Médecins Sans Frontières (MSF) a annoncé qu’elle ne fournirait pas les listes de personnel demandées par Israël pour maintenir son accès à Gaza et à la Cisjordanie, affirmant ne pas avoir obtenu d’assurances suffisantes quant à la sécurité de ses équipes.
L’organisation humanitaire, qui soutient notamment les hôpitaux de la bande de Gaza, fait partie des 37 ONG internationales sommées ce mois-ci de cesser leurs activités dans les territoires palestiniens si elles ne se conforment pas à de nouvelles règles, dont l’obligation de transmettre des informations détaillées sur leurs employés.
Les organisations humanitaires estiment que le partage de telles données pourrait exposer leurs personnels à de graves risques, dans un contexte où des centaines de travailleurs humanitaires ont été tués ou blessés depuis le début de la guerre à Gaza. Le ministère israélien de la Diaspora, chargé du processus d’enregistrement, a accusé le Hamas d’avoir fait pression sur MSF, sans apporter de preuves à l’appui.
MSF a indiqué avoir envisagé de transmettre une liste partielle de personnels palestiniens et internationaux ayant accepté de divulguer leurs informations, à condition que celles-ci soient utilisées uniquement à des fins administratives et ne compromettent pas la sécurité des équipes. L’organisation souhaite également conserver le contrôle de la gestion des fournitures médicales humanitaires.

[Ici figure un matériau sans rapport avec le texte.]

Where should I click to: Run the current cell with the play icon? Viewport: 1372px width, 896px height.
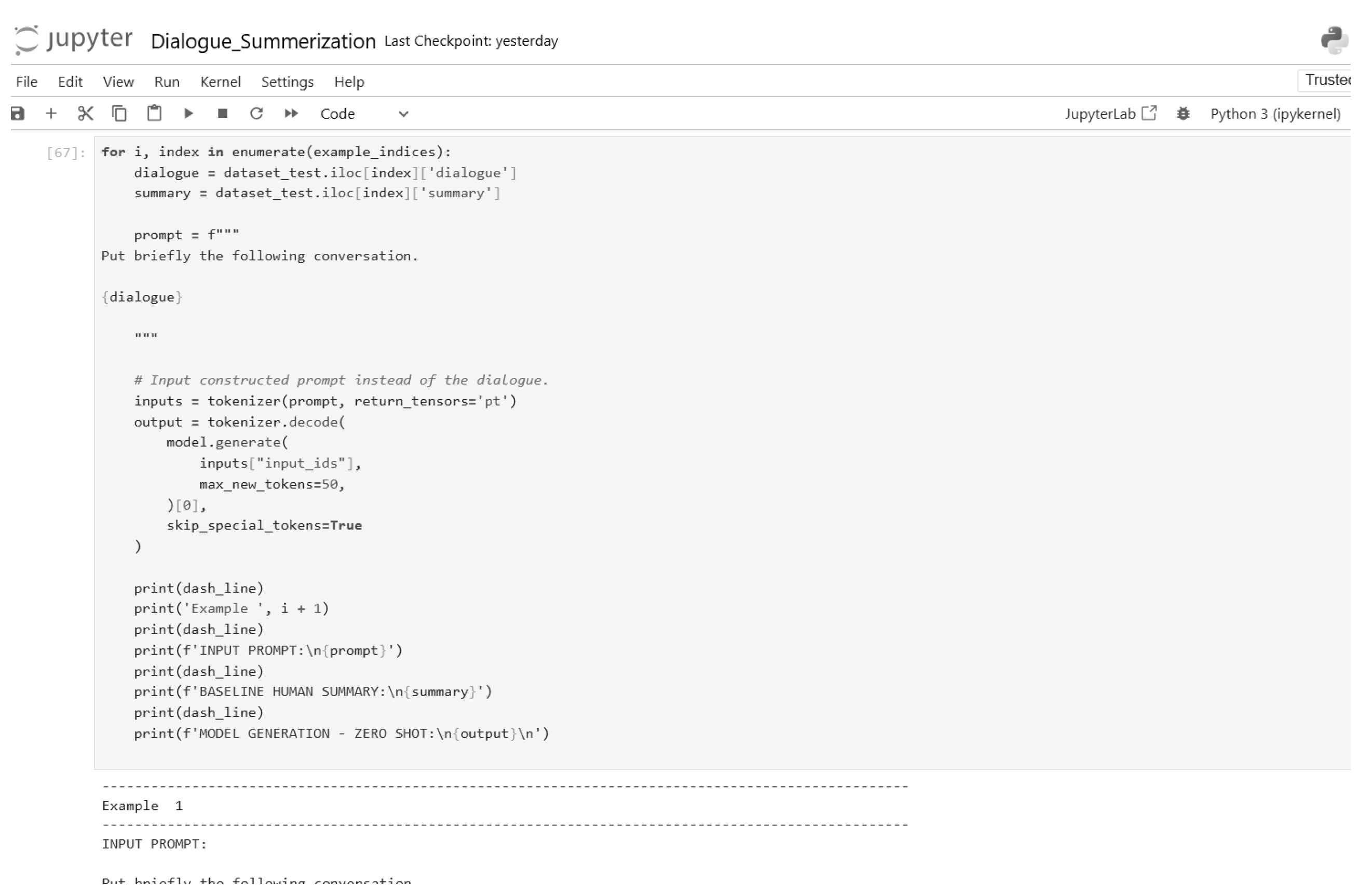188,114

Israël affirme que ces exigences visent à empêcher le détournement de l’aide par des groupes armés, une accusation que contestent les ONG, estimant qu’aucune preuve d’un détournement significatif n’a été établie.
« Malgré des efforts répétés, il est devenu évident ces derniers jours que nous n’étions pas en mesure d’établir un dialogue avec les autorités israéliennes sur les assurances concrètes nécessaires », a déclaré MSF dans un communiqué. L’organisation prévient qu’une interdiction d’opérer à Gaza et en Cisjordanie aurait des conséquences potentiellement dévastatrices pour les services humanitaires essentiels fournis aux populations civiles.